Таможеник, что помоложе, шагнул к Муну, но тот, что постарше, остановил его.
– Сбегай в контору, Билл, – говорит, – и притащи слесарную ножовку.
– Не будете же вы пилить, – говорит Мун.
– Тогда открывайте!
– Да не могу. Должно быть, ключ дома оставил.
– Это никуда не годится.
Молодой вернулся с ножовкой. Фрэнки выбралась из машины:
– Что здесь происходит?
– Придется замок пилить, леди.
– Еще что придумали! С какой стати вам это в голову взбрело? У нас там ничего нет.

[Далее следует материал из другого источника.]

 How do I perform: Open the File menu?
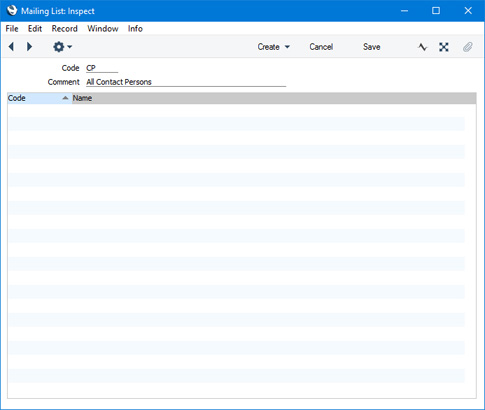(12, 29)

– Мы этого не знаем, леди.
Высовывается Роберта:
– Можете спросить у меня: там ничего стоящего.
Таможенники переглядываются. Старший поворачивается к Муну:
– Подгони сюда под навес.
– Да за каким хреном?
– И давай-ка без ругани. Нам уже надоело.
– Да...
– Некогда нам тут с вами... Придется подождать, пока разберемся с другими машинами.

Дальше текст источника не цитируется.